The site is maintained by ex-members Mark and Sarah King, who were among only eight members of Heaven’s Gate who didn’t commit suicide in 1997. They were chosen by the cult’s leader Marshall Applewhite to remain behind on Earth as the group’s “communication centre”, a job which involves — among other more mystic tasks — tending to emails, which they diligently continue to do two decades later.

They explained to me, via email, that the easy iconography of the matching shoes has been blown out of proportion.

“We were looking for a good buy on shoes”, the couple explains, of the decision to sport such iconic kicks.

“The Nike Decade was a discontinued line [they were actually still in production at the time] and the shoe store manager indicated he could come up with about 40 pairs of those shoes for us at a good price. We shopped around and found his deal to be the best in relation to the kind of shoe we wanted.”

According to records still kept by the Kings, the shoes were bought on March 1, for $US548.45, from a store in North County, San Diego. Just over three weeks later, the shoes were representative of much more than savvy shopping.
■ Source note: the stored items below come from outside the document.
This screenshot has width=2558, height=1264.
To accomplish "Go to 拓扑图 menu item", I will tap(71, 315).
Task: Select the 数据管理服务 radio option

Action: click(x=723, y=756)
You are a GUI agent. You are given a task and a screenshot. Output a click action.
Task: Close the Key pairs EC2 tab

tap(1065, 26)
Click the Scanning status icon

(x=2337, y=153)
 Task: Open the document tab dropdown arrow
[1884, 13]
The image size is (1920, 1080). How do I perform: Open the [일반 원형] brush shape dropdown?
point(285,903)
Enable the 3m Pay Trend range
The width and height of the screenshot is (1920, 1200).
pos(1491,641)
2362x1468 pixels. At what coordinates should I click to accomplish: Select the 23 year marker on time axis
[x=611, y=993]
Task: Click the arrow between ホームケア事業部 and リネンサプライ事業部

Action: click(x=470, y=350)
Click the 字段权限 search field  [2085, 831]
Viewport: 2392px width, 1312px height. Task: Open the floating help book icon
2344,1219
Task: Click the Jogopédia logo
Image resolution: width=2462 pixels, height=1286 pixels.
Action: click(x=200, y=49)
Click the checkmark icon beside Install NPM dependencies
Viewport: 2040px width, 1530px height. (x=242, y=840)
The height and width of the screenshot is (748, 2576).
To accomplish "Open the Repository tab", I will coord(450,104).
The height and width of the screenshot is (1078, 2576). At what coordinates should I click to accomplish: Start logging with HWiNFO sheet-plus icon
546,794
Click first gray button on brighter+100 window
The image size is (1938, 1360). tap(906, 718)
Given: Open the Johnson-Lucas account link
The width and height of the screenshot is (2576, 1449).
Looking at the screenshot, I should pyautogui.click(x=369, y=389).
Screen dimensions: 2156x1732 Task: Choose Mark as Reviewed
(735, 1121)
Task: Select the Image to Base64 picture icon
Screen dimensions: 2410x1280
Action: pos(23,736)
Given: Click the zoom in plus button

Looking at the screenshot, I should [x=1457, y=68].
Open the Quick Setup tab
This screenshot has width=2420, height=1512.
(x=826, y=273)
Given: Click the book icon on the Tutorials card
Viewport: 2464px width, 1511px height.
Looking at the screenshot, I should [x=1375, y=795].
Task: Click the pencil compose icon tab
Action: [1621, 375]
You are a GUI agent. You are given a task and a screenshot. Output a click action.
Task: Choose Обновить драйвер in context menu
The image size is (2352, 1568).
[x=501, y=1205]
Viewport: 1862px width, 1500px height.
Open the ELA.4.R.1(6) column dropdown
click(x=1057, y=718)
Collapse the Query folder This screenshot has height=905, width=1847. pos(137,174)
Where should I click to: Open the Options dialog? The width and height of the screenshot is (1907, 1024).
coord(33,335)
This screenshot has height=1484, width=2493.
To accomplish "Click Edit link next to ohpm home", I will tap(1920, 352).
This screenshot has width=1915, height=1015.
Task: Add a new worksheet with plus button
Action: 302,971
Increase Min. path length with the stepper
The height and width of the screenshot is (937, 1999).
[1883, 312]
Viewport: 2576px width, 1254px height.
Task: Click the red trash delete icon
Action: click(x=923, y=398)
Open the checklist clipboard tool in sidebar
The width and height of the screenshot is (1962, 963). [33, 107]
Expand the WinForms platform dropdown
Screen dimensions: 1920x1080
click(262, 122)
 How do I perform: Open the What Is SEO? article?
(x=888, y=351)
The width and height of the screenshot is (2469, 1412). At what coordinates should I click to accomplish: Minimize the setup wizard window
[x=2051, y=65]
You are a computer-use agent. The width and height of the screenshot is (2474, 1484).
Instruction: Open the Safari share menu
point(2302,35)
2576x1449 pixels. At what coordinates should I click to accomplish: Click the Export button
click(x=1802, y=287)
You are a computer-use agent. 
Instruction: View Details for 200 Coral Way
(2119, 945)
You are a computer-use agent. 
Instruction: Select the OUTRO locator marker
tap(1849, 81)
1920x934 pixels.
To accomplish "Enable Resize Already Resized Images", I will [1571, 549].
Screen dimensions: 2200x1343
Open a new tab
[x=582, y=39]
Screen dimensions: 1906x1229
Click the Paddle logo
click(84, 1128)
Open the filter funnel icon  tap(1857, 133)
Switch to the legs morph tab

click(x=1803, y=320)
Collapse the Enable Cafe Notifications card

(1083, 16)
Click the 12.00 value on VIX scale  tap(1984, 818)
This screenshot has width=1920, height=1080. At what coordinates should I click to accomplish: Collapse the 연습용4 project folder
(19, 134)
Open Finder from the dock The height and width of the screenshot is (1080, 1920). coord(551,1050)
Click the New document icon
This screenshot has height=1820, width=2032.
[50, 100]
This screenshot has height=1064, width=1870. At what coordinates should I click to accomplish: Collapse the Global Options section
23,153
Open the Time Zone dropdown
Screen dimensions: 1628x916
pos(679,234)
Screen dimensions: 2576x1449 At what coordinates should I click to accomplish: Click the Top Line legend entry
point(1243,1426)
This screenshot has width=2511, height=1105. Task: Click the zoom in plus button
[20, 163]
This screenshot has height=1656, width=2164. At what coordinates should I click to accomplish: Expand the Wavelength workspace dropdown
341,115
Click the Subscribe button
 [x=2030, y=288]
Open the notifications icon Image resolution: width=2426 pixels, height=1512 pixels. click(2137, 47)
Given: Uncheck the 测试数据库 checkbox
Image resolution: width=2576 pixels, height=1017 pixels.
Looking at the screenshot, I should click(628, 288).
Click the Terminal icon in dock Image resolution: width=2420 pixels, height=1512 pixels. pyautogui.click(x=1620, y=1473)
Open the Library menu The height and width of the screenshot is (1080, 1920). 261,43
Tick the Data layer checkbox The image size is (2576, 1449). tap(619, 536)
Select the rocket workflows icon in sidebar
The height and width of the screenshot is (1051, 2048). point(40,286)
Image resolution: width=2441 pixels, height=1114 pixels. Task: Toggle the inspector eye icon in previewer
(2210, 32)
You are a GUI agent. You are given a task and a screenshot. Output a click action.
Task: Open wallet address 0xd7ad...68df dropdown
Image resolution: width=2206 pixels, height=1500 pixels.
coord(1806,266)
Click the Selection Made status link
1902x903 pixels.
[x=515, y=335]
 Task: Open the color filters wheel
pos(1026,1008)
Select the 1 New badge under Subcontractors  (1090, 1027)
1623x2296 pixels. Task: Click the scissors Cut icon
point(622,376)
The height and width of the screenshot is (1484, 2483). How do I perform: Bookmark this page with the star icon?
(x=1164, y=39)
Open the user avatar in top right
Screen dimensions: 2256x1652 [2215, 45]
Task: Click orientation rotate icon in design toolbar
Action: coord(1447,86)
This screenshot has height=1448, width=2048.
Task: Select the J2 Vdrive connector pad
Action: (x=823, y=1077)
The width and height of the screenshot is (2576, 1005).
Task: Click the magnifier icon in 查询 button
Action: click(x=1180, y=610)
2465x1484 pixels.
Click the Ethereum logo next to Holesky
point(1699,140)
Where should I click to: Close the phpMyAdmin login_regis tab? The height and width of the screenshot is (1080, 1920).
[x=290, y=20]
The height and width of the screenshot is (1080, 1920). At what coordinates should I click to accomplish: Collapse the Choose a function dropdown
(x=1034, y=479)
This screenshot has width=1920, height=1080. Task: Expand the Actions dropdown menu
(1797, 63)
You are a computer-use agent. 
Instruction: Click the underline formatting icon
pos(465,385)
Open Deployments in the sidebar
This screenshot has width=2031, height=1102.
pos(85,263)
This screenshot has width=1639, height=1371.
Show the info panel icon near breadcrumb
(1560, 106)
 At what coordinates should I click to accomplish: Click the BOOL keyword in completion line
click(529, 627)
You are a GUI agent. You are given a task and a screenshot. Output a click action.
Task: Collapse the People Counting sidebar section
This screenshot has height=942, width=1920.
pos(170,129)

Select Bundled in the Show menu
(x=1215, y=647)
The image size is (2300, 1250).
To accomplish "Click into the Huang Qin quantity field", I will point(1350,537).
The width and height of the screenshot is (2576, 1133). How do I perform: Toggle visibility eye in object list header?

“It has been turned into something bigger than it really was”, they explain. “They were to demonstrate uniformity. We were all in the same attire, like team unity. It, again, got blown out of proportion.

“Any shoe that would have been selected would have done this. If it would have been Adidas or Converse or New Balance, they all would have been supported or received publicity. We thought that it actually hurt Nike more than helped, anyway.”

This much would appear to be true. Despite almost all Nike’s various ranges from the ‘80s and ‘90s having been successfully reissued over the years for nostalgia purposes, the company is obviously content to let the Decade fade into history.

Speaking to Ad Week in 1997, company spokesperson Jim Small gave the only public statement on the matter Nike have offered to date: “The Heaven’s Gate incident was a tragedy. It had nothing to do with Nike.”

But two decades later, the tragedy and the sneaker company remained inexorably linked.